Thanks for this very useful post, Halsey.
I thought your advice in the last sentence was very sensible:
>> We should continue to cast our nets widely for other lessons on successful policies and interventions.
Indeed, we should cast our nets widely both geographically *and* temporally. You mention in your post that Finland embarked on a comprehensive reform of its education system in the 1970s. I find that many people look at the places that are high in the PISA league tables *today* and make a simple equation between what those places are doing *today* and their PISA scores *today*.
In the Finnish case, many people point to things like 'good teacher selection and preparation' (which you of course mention in your post) as important factors behind the 'Finnish success'. Let's stipulate, for our purposes here, that this linkage is indeed correct. Even if we accept this 'lesson' (which seems rather reasonable to me), it is important to note that the way Finland selects and prepares its teachers in 2013 is a result of the accretion of changes and results that have occurred over decades, in response to specific contexts and challenges there. Now, whether or not these contexts and challenges were unique to Finland, I don't know (some probably are/were, some not.) But simply saying that Finland = good teacher selection & preparation -> good PISA scores (which is the message that one hears repeated time and again) really isn't terribly useful for policymakers today. (I know that you aren't saying something this simplistic, Halsey -- but lots of other folks sure seem to be!)

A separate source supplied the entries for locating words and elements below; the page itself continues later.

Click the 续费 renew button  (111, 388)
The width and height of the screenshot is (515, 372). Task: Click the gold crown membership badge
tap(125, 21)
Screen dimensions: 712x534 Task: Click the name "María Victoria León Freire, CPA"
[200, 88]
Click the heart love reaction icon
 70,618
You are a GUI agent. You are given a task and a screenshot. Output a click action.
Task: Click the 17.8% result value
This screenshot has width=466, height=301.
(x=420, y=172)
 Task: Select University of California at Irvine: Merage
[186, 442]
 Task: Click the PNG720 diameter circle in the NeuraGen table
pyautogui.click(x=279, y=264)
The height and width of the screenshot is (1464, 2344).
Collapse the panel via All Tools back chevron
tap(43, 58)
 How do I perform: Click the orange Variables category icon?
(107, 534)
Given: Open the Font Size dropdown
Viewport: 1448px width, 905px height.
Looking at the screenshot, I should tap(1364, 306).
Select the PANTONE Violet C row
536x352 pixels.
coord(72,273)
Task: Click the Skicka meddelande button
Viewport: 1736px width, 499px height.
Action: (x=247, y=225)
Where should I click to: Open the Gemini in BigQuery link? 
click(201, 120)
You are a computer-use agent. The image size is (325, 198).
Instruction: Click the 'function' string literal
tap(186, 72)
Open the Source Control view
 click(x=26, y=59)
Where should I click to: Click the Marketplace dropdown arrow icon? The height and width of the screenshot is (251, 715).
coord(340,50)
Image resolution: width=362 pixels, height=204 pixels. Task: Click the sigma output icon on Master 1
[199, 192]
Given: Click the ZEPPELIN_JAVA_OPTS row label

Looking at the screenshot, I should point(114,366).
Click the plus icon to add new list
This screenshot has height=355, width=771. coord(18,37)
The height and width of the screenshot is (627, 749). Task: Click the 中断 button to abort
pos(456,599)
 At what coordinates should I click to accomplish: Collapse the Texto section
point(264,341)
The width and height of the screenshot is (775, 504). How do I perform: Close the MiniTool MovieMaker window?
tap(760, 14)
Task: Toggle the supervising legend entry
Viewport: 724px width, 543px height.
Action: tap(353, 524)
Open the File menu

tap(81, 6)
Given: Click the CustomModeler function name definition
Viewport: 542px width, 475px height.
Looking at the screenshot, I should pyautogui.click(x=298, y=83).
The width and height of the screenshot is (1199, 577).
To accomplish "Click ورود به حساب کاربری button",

How was Finland able to increase selectivity and improve preparation, beginning with the reforms that started almost four decades ago? What worked, what didn't, and how did they know the difference? Answers to those sorts of questions are a bit more complicated, and fuzzy, and perhaps don't lend themselves as readily to the soundbites of politicians and reporters who offer up the PowerPoint-friendly advice that 'you need to be more selective in who enters the teacher profession, just like Finland is' -- but they might be more valuable to policymakers in the end.